La permanencia en el presente va más allá de una ociosa gimnasia mental. Es la manera que tiene el personaje de proteger su vida y la de su hija del oscuro pasado, aunque a trancas y barrancas, pues no puede dejar de vivir pendiente de los pasos en la escalera o el ruido del ascensor.


El protagonista luchará a lo largo de toda la obra con sus fantasmas literarios (a los que se encuentra incluso por la calle),  utilizando su látigo de cómitre sobre los lomos de los galeotes de la estantería. Pero también es una batalla con las palabras y las estructuras lingüísticas del pensamiento vistas con la ajenidad lacaniana de la extimidad: limitarse a nombrar las cosas como un nuevo Adán, desconfiar de las palabras, permanecer en el presente de indicativo, a veces en un gerundio, y todo lo más en un futuro inmediato, cuando ejecuta sus encargos de sicario al lograr anticipar, como un relámpago temporal, lo que va a suceder uno o dos segundos después.


Pero no deja de ser un empeño paradójico como todo esfuerzo místico o como la búsqueda de la transparencia del lenguaje de un Wittgenstein nos deja entrever; pues depuración y quietismo conducen al silencio y a la afasia. La abolición de la ficción defendida por un personaje que cuenta y escribe, que, por tanto, hace ficción, es un trampantojo barroco, la mano que sale del marco del cuadro pintado.


Y un empeño baldío, porque desde el mismo comienzo de la novela aparece el mar como símbolo:


“Soy un hombre al que le da miedo adentrarse en el mar y abandonar el presente de indicativo” (p. 31). 


El mar como límite de lo real, como línea de flotación de la cordura y el logro, el mar de la verdad; un mar que se oye a intervalos y que finalmente acaba inundando la ciudad de Madrid.


Y qué decir del pez siluro, el animal feroz que duerme en sus profundidades pero que de vez en cuando abre los ojos dispuesto a desencadenar la violencia más extrema cuando olfatea la proximidad de la chusma. ¿Quiénes son la chusma?
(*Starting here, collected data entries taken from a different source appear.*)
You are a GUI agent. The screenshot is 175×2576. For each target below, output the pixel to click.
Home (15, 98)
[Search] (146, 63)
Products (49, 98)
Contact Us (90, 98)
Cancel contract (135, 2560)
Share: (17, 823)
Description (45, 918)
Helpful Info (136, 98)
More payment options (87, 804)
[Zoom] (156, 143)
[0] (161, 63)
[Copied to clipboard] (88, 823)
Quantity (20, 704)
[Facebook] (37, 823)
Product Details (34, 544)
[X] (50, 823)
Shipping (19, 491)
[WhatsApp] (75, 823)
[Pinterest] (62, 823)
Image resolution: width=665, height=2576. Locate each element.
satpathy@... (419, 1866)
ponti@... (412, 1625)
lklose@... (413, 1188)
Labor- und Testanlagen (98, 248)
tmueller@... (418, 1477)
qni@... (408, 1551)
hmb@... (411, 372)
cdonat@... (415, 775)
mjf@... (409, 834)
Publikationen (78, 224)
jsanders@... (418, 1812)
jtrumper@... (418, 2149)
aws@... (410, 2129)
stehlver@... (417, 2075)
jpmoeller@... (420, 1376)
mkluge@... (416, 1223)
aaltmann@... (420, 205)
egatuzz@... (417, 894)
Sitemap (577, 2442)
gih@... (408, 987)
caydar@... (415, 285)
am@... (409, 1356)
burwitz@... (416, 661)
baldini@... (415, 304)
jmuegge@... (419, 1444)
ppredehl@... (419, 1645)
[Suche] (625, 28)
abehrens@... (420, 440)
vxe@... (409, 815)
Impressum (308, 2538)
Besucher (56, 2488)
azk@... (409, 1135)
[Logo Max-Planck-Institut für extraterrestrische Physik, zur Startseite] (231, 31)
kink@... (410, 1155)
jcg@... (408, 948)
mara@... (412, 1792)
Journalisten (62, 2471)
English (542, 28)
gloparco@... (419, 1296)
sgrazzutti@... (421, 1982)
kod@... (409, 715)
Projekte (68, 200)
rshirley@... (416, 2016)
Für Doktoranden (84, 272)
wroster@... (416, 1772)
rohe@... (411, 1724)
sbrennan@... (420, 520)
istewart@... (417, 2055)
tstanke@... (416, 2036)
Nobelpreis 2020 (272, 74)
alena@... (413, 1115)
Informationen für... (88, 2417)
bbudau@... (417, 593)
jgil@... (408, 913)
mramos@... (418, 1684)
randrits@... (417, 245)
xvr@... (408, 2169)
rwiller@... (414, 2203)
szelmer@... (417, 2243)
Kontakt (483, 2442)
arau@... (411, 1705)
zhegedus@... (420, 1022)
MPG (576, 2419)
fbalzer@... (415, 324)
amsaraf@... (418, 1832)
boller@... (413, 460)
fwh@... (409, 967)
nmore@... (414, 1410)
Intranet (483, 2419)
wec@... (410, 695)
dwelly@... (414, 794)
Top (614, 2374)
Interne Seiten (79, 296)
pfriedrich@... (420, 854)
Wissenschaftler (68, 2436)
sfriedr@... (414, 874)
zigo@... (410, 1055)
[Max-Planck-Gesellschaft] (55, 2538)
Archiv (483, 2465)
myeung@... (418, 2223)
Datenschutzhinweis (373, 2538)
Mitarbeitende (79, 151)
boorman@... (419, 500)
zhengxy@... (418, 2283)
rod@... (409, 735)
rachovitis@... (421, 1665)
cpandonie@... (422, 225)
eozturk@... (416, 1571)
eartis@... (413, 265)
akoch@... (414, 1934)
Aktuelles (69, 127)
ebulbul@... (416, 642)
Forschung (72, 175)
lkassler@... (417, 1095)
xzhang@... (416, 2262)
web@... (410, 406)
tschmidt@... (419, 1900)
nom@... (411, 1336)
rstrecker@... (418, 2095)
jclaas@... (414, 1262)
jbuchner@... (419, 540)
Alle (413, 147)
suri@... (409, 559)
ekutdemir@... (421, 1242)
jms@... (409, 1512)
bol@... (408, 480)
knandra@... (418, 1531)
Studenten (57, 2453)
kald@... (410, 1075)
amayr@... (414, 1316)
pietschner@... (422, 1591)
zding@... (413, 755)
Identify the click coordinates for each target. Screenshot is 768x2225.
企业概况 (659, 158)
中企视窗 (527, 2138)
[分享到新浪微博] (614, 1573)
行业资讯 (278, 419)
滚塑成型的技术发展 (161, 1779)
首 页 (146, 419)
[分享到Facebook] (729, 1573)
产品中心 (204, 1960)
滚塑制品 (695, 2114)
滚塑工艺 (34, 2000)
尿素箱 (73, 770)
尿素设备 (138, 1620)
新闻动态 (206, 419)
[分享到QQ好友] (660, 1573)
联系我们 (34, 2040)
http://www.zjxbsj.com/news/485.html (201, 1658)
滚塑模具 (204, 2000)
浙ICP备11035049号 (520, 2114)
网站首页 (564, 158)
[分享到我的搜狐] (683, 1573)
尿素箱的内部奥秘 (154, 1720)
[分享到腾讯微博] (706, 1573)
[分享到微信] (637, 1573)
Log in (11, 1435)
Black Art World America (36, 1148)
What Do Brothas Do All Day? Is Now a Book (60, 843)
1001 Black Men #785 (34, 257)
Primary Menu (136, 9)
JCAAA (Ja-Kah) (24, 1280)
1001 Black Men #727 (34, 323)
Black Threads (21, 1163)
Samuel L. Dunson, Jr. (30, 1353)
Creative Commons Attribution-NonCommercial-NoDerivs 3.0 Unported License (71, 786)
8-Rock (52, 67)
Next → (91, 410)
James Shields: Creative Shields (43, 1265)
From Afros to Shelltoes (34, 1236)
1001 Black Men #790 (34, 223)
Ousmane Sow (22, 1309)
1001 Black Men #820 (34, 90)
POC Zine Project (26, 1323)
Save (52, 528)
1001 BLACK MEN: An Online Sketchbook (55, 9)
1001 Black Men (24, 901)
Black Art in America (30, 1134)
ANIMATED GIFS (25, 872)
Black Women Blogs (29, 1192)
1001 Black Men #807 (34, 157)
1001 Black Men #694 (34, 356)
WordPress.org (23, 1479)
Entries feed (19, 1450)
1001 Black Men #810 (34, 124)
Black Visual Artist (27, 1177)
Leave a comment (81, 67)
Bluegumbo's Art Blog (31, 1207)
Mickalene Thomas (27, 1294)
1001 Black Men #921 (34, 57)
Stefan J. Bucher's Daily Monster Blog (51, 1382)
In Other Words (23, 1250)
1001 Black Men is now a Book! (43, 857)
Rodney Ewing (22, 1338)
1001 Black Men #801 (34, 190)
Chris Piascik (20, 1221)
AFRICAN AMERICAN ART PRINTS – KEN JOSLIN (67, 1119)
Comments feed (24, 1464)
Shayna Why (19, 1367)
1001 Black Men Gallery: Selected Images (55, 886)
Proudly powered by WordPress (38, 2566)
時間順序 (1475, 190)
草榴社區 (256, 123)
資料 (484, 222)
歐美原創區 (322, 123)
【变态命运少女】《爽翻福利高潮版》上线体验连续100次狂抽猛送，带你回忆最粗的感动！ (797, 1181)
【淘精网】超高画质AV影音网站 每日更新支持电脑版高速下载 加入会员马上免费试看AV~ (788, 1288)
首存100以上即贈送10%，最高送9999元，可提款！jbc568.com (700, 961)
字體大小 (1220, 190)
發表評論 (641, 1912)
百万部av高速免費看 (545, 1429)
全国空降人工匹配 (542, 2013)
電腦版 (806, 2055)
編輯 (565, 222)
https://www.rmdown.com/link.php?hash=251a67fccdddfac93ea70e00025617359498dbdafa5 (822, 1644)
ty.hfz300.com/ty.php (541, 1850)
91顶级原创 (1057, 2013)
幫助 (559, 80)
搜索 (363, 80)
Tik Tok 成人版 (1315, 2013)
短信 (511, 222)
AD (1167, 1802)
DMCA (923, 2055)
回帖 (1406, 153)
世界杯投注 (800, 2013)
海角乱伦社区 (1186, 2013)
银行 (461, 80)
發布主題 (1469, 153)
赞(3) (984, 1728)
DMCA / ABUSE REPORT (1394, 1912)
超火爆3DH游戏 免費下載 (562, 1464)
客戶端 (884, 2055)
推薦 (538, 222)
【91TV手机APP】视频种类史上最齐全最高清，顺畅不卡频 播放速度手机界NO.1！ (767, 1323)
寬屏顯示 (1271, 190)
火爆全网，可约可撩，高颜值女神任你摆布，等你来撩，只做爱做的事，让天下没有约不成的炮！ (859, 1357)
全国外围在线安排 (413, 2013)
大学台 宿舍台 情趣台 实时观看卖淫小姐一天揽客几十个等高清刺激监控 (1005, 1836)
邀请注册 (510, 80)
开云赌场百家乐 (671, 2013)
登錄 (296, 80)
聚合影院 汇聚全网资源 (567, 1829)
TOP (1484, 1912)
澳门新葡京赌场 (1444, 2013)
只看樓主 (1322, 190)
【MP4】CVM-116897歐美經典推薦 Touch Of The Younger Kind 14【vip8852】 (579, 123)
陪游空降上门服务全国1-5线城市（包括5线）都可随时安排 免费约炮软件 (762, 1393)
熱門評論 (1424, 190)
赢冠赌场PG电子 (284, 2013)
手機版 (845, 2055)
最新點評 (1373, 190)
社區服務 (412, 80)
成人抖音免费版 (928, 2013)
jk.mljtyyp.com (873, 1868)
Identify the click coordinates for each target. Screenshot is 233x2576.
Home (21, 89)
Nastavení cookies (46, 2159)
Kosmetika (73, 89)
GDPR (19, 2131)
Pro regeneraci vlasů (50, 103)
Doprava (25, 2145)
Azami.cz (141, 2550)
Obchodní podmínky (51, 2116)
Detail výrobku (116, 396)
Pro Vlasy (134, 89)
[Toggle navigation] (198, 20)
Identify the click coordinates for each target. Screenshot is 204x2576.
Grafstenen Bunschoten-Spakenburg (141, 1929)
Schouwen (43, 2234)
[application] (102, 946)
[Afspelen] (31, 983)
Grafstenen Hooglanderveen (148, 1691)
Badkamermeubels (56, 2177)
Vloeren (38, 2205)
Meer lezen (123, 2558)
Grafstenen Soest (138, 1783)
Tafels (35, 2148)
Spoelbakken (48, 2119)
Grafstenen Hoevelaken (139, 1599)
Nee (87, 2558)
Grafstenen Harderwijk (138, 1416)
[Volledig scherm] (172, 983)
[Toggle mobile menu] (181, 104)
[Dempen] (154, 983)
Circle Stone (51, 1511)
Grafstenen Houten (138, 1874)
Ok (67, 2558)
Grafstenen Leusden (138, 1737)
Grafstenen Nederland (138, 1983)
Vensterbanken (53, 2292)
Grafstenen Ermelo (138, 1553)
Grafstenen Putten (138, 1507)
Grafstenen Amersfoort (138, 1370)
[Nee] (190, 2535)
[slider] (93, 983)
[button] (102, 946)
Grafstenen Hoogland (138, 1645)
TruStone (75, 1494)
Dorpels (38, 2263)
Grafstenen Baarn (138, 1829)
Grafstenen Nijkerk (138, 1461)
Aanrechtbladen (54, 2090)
A veces tiene un significado alegórico: los libros de su estantería; otras, más real: las muchedumbres anónimas que inundan el centro de Madrid los días de Navidad, la vacada de padres a la salida de los niños del colegio, la chusma juvenil que acude al parque, la fila de mujeres haciendo cola para entrar en el servicio, y, en fin, las arañas que pueblan las aceras de Madrid. 


Por tanto, el personaje acaba comprendiendo, a través de su hija, que cambia el nombre a las aceras y a las farolas, que el lenguaje también puede ser un juego.


No anticipamos más de la novela para mantener el apetito de leerla. No está bien contar el final, ya sabemos. Pero a la largo de la novela hay una evolución del personaje que se debate entre el tedio y la trivialidad, como no podía ser menos en un lector de Pessoa. Los giros de la novela dependen de las urgencias económicas y de la indignación con la chusma y de un momento de desconfianza en el presente de indicativo que precipita el desenlace.


Os invito, pues, a disfrutar  una obra hermosa que os acompañará en el desafío de enfrentarse a las perplejidades que significa vivir.